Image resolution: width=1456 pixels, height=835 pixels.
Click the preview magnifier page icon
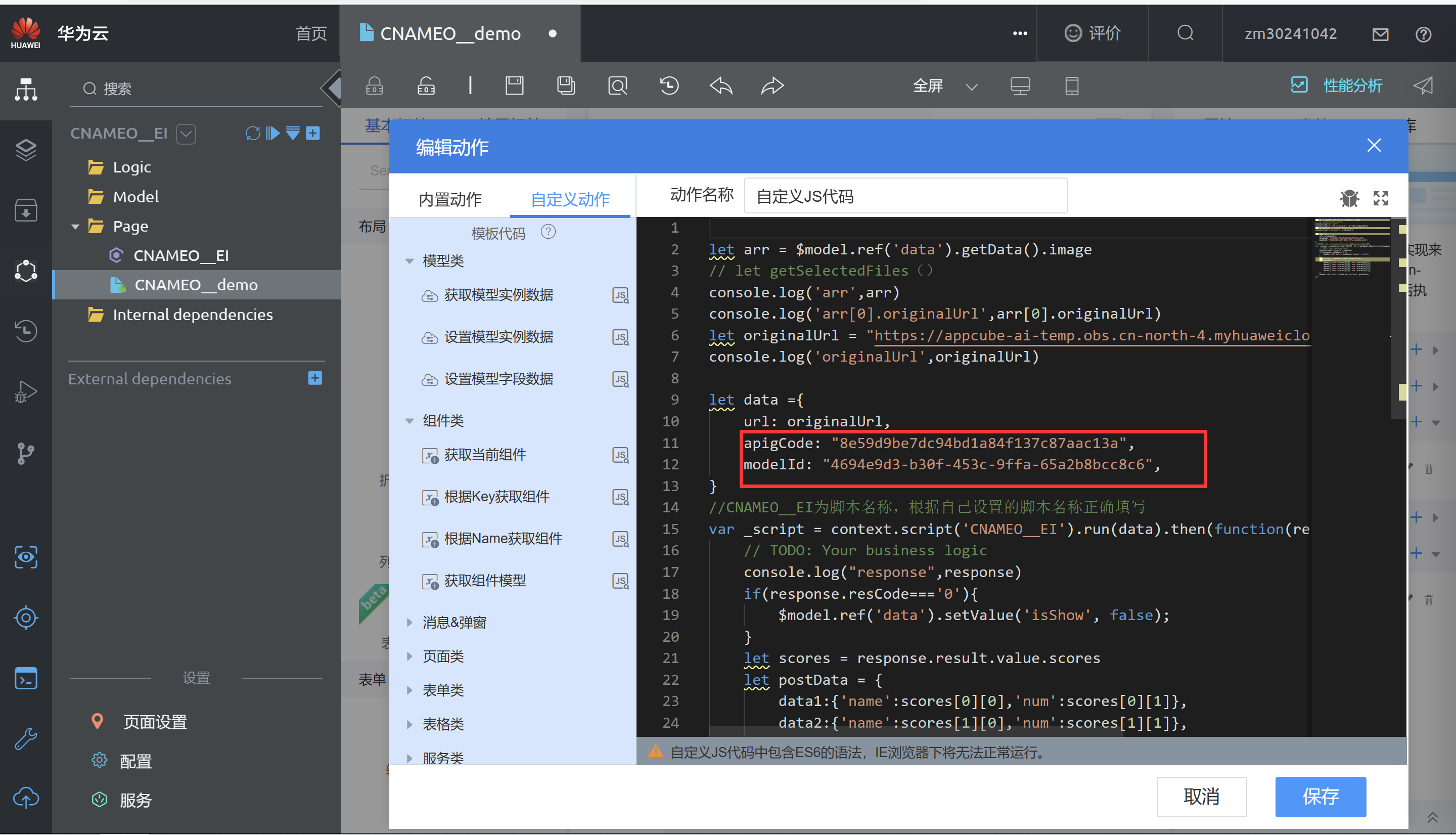point(617,86)
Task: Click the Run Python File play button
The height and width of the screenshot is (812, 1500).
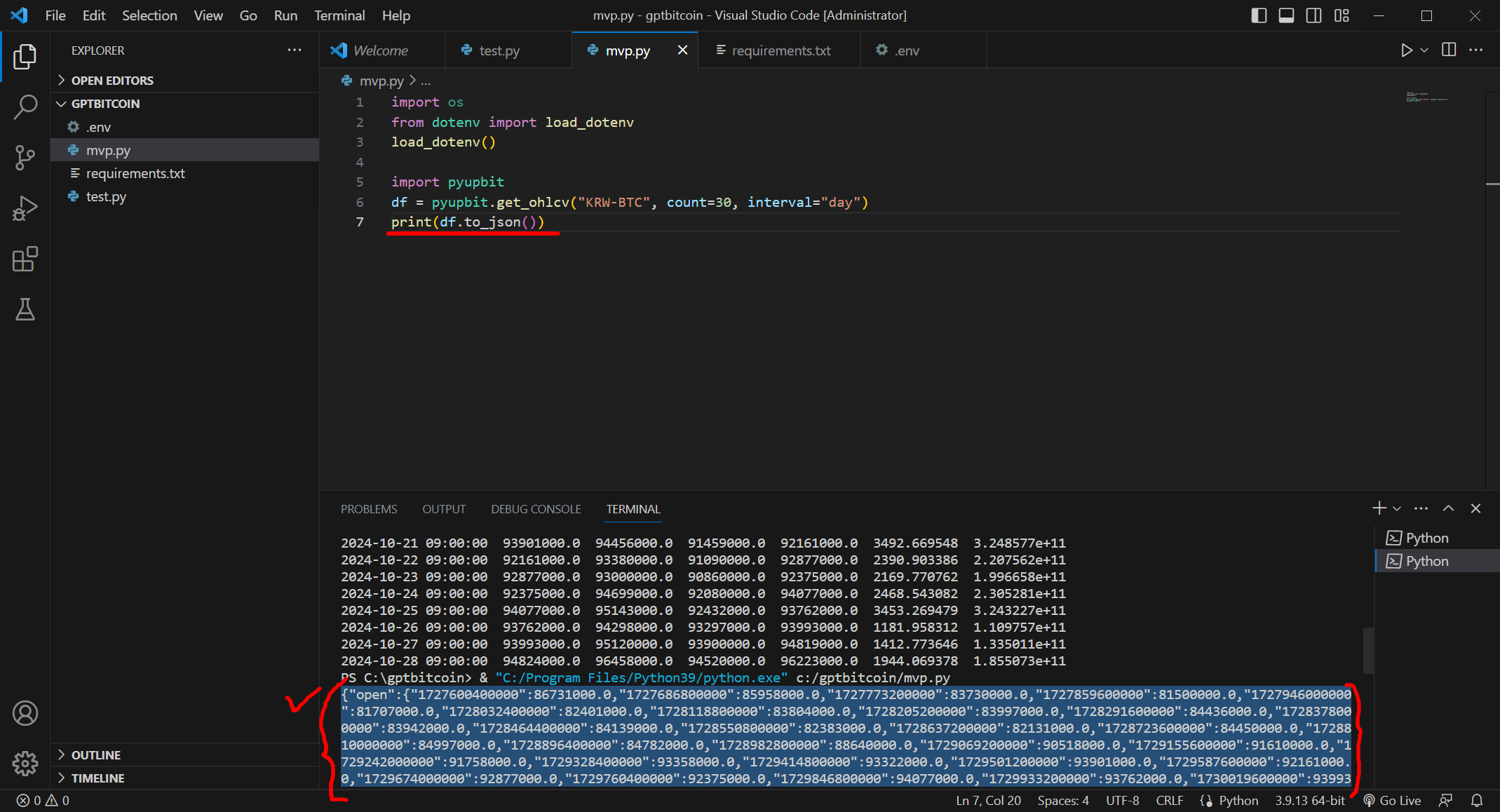Action: (x=1406, y=50)
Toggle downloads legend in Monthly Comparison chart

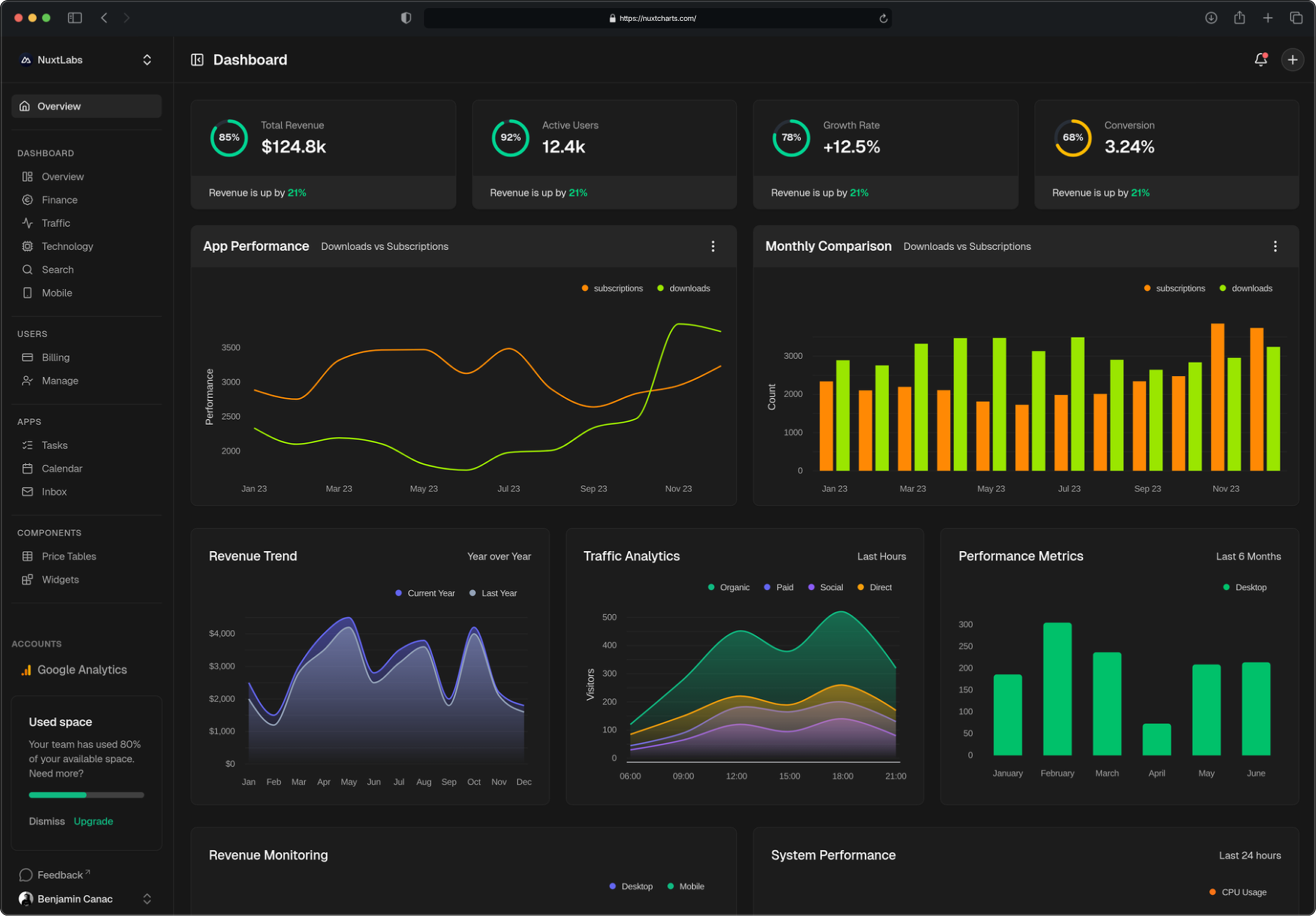click(1251, 288)
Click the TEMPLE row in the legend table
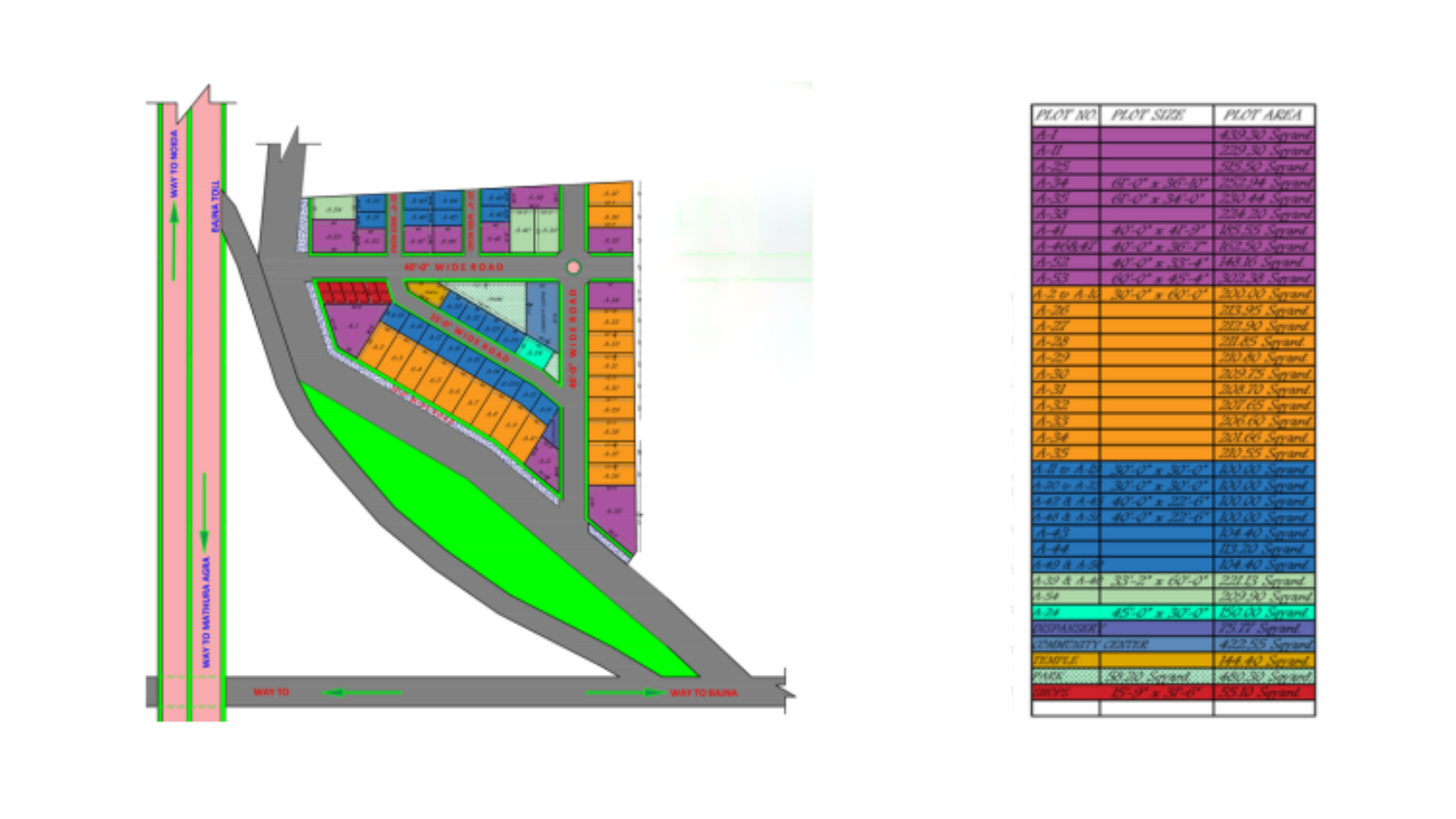This screenshot has width=1456, height=819. click(1172, 661)
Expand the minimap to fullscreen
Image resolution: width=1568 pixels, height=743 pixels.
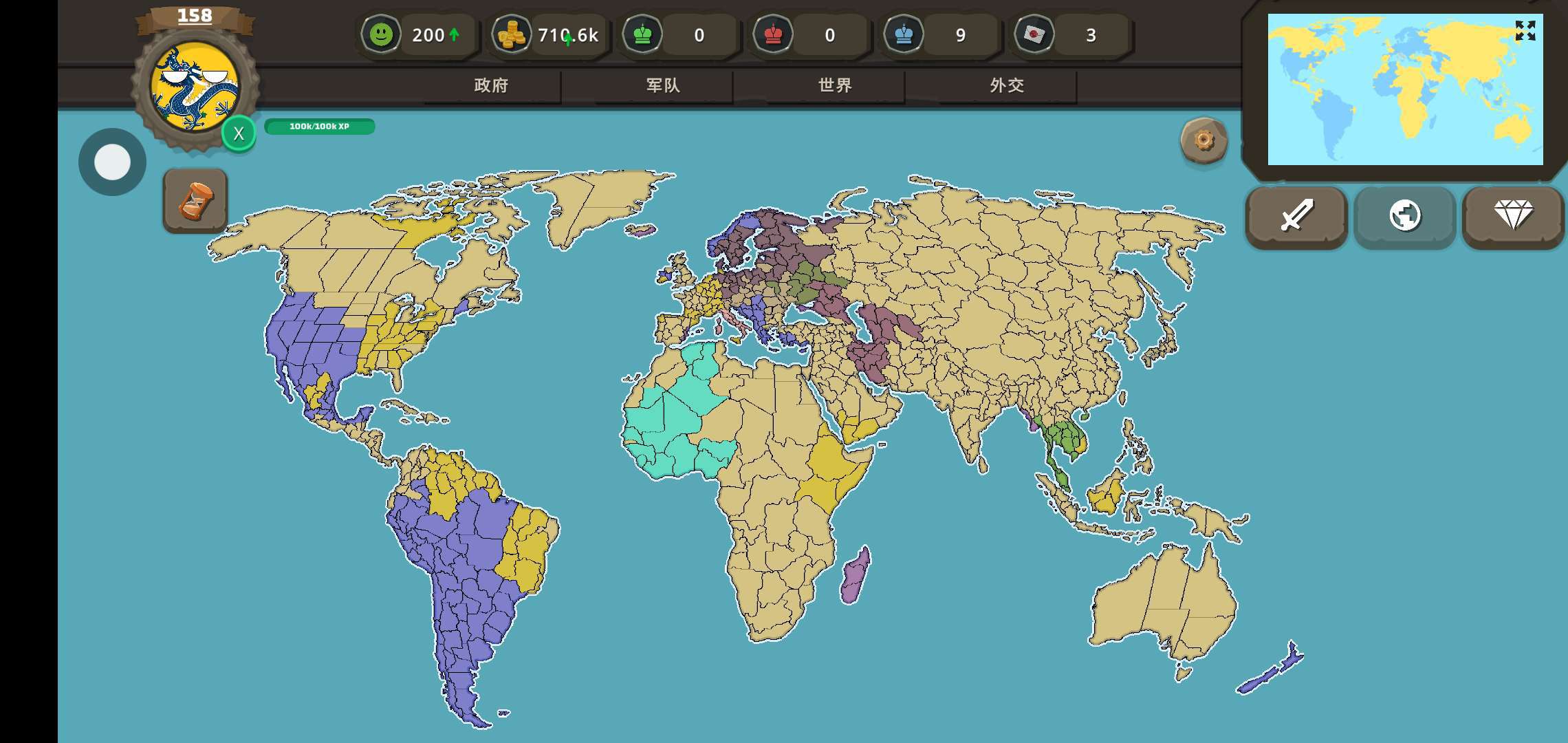1525,31
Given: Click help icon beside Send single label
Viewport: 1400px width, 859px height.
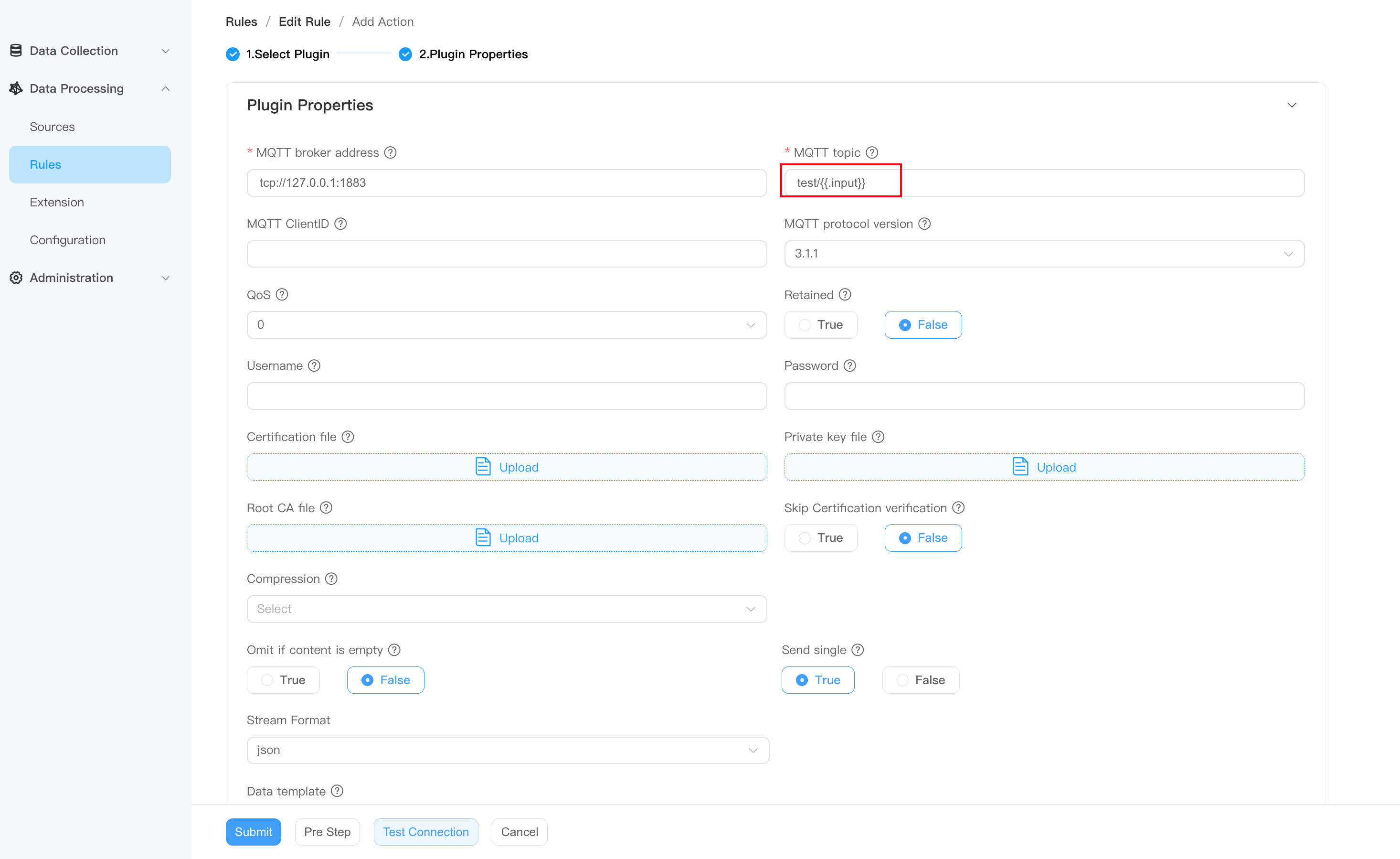Looking at the screenshot, I should (858, 650).
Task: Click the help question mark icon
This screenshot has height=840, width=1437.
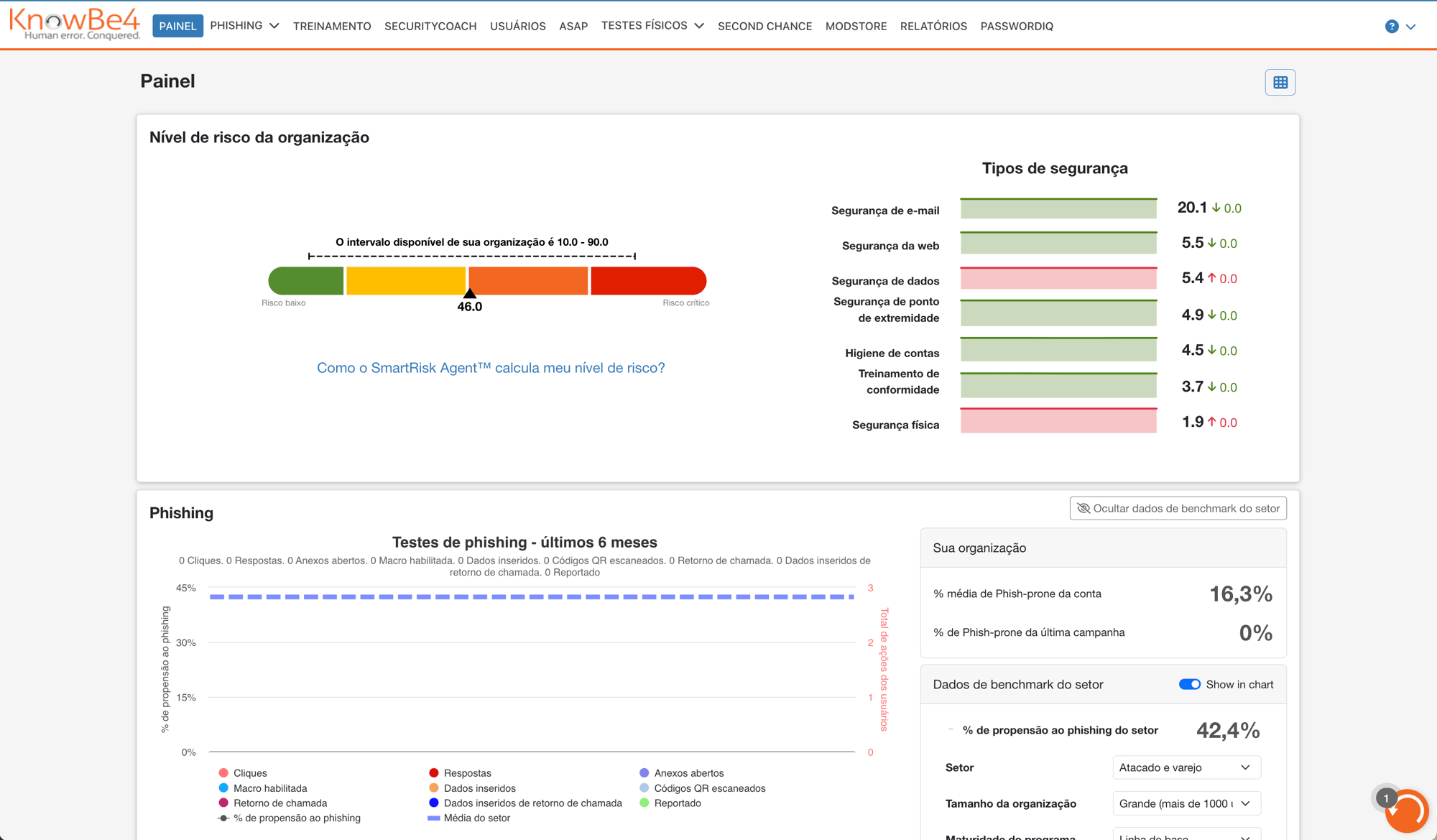Action: point(1392,27)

_WHAT YOU NEED TO DO_.
The task calls for repeating each line above exactly while excluding the pictures.

_TASK OUTPUT_.
Image resolution: width=1456 pixels, height=835 pixels.
Click the preview magnifier page icon
point(617,86)
Task: Click the Run Python File play button
The height and width of the screenshot is (812, 1500).
Action: (x=1406, y=50)
Toggle downloads legend in Monthly Comparison chart

click(1251, 288)
Click the TEMPLE row in the legend table
This screenshot has width=1456, height=819. click(1172, 661)
Expand the minimap to fullscreen
Image resolution: width=1568 pixels, height=743 pixels.
1525,31
Given: Click help icon beside Send single label
Viewport: 1400px width, 859px height.
Looking at the screenshot, I should (858, 650).
Task: Click the help question mark icon
This screenshot has height=840, width=1437.
Action: point(1392,27)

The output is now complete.